| Task to carry out |
Count every line in the following entries where the word "consultora" appears. Give the count alone.

Stored records:
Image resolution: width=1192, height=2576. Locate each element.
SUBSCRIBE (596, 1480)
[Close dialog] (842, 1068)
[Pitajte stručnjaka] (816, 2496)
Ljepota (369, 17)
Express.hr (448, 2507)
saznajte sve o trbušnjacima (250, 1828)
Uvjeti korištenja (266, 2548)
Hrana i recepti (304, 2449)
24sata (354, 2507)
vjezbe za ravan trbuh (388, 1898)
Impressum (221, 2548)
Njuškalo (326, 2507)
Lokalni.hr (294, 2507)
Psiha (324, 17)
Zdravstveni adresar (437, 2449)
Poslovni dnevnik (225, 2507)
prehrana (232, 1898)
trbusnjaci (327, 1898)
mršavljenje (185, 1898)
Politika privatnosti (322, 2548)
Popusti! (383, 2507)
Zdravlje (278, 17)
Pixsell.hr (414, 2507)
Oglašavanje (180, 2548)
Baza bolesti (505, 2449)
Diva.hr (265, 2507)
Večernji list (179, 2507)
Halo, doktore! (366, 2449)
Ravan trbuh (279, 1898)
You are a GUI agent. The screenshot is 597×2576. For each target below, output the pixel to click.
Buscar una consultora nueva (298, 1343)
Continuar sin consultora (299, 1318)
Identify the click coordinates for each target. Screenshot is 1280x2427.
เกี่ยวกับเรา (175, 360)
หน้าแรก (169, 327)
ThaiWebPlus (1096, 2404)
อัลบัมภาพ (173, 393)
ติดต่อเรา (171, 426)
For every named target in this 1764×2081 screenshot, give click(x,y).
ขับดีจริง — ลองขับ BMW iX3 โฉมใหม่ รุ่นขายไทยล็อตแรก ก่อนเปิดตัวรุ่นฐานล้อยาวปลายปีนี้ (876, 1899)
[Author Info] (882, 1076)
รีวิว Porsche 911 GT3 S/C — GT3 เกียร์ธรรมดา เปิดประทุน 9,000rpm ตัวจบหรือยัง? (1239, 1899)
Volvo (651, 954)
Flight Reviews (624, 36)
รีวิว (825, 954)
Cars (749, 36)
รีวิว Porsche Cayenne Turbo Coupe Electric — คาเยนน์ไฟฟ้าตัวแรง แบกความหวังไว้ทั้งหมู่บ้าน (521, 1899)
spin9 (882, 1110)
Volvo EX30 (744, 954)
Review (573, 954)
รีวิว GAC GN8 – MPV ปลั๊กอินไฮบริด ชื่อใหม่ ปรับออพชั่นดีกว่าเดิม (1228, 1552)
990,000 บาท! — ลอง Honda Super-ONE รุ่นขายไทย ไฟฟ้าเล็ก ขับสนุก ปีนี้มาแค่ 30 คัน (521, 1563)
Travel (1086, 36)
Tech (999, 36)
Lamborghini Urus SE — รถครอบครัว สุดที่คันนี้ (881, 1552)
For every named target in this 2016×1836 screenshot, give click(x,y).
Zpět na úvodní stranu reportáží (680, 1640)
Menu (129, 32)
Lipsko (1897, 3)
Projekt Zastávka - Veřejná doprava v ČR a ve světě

| Solution to this problem |
2